Learning Word-vector Quantization: A Case Study in Morphological Disambiguation


Orhan U., Arslan E.

ACM TRANSACTIONS ON ASIAN AND LOW-RESOURCE LANGUAGE INFORMATION PROCESSING, cilt.19, sa.5, 2020 (SCI-Expanded) identifier identifier

  • Yayın Türü: Makale / Tam Makale
  • Cilt numarası: 19 Sayı: 5
  • Basım Tarihi: 2020
  • Doi Numarası: 10.1145/3397967
  • Dergi Adı: ACM TRANSACTIONS ON ASIAN AND LOW-RESOURCE LANGUAGE INFORMATION PROCESSING
  • Derginin Tarandığı İndeksler: Science Citation Index Expanded (SCI-EXPANDED), Scopus
  • Anahtar Kelimeler: Learning word-vector quantization, Turkish morphological disambiguation, classification, Learning vector quantization
  • Çanakkale Onsekiz Mart Üniversitesi Adresli: Hayır

Özet

We introduced a new classifier named Learning Word-vector Quantization (LWQ) to solve morphological ambiguities in Turkish, which is an agglutinative language. First, a new and morphologically annotated corpus, and then its datasets are prepared with a series of processes. According to datasets, LWQ finds optimal word-vectors positions by moving them in the Euclidean space.
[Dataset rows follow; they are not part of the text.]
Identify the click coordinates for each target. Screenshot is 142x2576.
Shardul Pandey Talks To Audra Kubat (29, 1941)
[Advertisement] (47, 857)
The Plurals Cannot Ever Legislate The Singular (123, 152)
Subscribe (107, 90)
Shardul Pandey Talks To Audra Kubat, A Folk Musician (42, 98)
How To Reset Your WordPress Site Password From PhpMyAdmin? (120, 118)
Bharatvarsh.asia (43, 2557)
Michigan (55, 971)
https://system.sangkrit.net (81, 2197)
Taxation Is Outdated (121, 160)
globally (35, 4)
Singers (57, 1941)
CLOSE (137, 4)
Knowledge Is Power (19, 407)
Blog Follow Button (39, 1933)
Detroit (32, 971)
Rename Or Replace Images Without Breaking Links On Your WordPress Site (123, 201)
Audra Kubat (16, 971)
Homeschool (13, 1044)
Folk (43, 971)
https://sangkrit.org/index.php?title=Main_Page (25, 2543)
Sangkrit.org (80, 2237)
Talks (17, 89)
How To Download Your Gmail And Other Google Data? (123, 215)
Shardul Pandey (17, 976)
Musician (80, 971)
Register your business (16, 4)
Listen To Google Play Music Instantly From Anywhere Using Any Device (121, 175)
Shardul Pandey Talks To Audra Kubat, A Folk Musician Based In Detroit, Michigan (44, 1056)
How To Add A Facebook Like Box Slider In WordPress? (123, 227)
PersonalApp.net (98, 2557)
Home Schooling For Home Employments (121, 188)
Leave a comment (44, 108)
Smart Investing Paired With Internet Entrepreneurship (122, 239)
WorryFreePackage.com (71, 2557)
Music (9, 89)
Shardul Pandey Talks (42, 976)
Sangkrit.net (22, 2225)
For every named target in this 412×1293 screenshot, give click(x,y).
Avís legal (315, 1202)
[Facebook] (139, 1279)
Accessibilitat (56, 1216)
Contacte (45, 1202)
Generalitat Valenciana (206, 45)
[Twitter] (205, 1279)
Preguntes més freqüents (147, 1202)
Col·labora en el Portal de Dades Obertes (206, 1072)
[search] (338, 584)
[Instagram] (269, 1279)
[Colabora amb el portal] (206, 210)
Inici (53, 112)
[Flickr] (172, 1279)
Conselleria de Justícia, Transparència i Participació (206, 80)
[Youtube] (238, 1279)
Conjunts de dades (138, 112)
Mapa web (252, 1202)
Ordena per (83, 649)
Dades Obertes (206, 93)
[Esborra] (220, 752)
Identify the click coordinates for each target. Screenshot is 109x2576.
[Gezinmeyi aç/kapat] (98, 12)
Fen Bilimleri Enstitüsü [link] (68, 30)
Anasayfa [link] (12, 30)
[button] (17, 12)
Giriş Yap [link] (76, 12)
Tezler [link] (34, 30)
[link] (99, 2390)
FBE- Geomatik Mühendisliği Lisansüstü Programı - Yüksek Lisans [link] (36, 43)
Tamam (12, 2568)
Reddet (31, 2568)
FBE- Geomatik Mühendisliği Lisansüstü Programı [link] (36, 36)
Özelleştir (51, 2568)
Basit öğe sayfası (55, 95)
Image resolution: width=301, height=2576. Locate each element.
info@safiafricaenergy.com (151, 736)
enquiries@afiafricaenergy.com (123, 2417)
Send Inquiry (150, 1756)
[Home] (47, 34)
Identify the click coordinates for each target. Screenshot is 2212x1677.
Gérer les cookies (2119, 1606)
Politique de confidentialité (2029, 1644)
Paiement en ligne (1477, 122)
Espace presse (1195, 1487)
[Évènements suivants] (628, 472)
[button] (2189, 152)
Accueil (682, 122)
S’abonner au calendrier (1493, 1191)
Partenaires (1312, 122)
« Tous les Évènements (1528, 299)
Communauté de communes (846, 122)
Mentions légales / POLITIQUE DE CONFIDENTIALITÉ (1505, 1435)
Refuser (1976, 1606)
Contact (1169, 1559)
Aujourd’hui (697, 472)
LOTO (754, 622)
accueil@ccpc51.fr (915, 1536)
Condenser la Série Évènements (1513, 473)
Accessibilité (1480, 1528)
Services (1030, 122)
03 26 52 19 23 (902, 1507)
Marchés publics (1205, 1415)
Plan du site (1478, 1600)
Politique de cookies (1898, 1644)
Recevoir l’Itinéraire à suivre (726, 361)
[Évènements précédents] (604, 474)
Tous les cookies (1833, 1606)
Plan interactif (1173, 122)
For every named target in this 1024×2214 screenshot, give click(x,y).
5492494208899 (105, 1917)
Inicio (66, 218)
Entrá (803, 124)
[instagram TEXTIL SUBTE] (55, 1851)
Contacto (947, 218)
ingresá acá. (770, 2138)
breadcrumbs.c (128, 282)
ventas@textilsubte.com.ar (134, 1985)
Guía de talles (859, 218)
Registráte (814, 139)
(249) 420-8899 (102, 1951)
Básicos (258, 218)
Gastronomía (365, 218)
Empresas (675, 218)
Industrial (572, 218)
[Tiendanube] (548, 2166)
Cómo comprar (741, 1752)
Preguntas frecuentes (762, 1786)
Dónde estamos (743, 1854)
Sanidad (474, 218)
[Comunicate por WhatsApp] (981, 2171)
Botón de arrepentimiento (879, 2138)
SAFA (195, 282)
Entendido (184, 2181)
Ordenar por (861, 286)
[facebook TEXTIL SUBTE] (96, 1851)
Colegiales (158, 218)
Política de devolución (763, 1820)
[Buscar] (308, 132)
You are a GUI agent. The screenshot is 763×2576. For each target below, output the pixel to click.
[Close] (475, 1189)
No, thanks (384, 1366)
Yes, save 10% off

LWQ does morphological disambiguation in two steps: First, it defines all solution candidates of an ambiguous word using a morphological analyzer; second, it chooses the best candidate according to its total distances to neighbor words that are not ambiguous. To show LWQ's performance, we have conducted many tests on the corpus by considering the consistency of classification. In the experiments, we achieve 98.4% correct classification ratio to choose correct parse output, which is an excellent level for the literature.